+++ SUPPLIED PASSAGE +++

Cervical Dysplasia

The cervix is the lower, narrowing of the uterus that connects the uterus to the vagina.

Cervical dysplasia describes abnormal cells found on the surface of the cervix.

Dysplasia is not cancer but is a precancerous change that can develop into cancer.
HPV (Human papillomavirus) is the most common sexually transmitted infection and the most
common cause of cervical dysplasia and cervical cancer.

Risk Factors:

  • High number of sexual partners
  • Unprotected sexual activity
  • Chronic illnesses/ having a weakened immune system
  • Smoking or tobacco use
  • Poor health maintenance including lack of routine pap smears/ pelvic exams


Many patients with cervical dysplasia have no symptoms at all.

This is why close monitoring with pap smears is very important to identify cervical dysplasia before it develops into cervical cancer. All women should begin having pap smears at age 21.

A pap smear is a test to sample cells on the surface of the cervix and screen for cervical dysplasia. HPV testing can be done at the same time.

Pap smears may result as: Negative (normal), Atypical, Low grade or High grade, in addition to being HPV positive or HPV negative. Certain strains of HPV are more likely to develop into cervical cancer.

Although a pap smear can identify cervical dysplasia, further tests are often required. If you have had an abnormal pap, a treatment / monitoring plan will be individualized and determined by your physician. The goal is to prevent the progression into cervical cancer.

Next steps:

  • Repeated and more frequent pap smears.
  • Colposcopy: a magnified exam of the cervix to detect abnormal tissue to biopsy.
    Sometimes an endocervical curettage is done as well and is a sampling of cells from the
    endocervical canal. The tissue samples are then sent to pathology for diagnosis.

The pathology may result as: CIN 1, CIN 2, CIN 3 or cervical cancer.
CIN stands for cervical intraepithelial neoplasia and is a precancerous change, with CIN 2 and CIN 3 having a higher chance of developing into cancer.

+++ PROVIDED RECORDS +++

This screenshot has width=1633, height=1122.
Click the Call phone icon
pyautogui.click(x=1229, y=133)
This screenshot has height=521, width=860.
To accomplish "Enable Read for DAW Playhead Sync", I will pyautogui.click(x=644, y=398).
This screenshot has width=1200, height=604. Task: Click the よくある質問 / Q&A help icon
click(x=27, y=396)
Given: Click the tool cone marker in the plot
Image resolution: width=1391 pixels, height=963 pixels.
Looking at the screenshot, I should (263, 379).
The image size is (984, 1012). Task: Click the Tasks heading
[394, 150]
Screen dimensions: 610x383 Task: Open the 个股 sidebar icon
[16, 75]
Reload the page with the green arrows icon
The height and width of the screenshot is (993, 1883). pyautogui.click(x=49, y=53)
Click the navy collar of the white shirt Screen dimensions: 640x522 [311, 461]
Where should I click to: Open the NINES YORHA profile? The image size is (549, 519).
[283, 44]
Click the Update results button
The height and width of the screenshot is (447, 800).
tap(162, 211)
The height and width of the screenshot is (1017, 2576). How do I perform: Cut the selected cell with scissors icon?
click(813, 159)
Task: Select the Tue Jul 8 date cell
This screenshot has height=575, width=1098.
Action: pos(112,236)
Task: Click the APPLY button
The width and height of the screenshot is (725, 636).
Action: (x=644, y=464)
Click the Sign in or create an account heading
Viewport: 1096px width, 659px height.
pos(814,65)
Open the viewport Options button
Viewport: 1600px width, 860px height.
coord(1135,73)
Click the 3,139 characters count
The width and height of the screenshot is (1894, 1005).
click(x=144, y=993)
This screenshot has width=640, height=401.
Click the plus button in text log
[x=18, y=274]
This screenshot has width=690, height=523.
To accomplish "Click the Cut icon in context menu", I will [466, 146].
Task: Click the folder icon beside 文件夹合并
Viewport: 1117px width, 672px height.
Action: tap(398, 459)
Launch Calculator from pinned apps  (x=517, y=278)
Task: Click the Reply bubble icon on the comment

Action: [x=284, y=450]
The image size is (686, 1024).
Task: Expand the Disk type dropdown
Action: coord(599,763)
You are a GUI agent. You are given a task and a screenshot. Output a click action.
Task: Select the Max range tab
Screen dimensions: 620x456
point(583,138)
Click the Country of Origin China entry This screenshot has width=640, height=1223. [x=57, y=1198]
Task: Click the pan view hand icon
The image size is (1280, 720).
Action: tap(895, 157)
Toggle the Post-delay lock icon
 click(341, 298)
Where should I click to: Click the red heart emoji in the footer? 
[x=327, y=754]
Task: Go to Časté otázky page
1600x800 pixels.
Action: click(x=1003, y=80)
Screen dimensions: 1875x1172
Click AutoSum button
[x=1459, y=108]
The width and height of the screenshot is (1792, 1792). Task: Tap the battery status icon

+++

▶ TASK DIRECTIONS
Retype the part of the cervical dysplasia passage from "Sometimes an endocervical" to "developing into cancer." with no changes.

▶ PROBLEM SOLUTION
Sometimes an endocervical curettage is done as well and is a sampling of cells from the
    endocervical canal. The tissue samples are then sent to pathology for diagnosis.

The pathology may result as: CIN 1, CIN 2, CIN 3 or cervical cancer.
CIN stands for cervical intraepithelial neoplasia and is a precancerous change, with CIN 2 and CIN 3 having a higher chance of developing into cancer.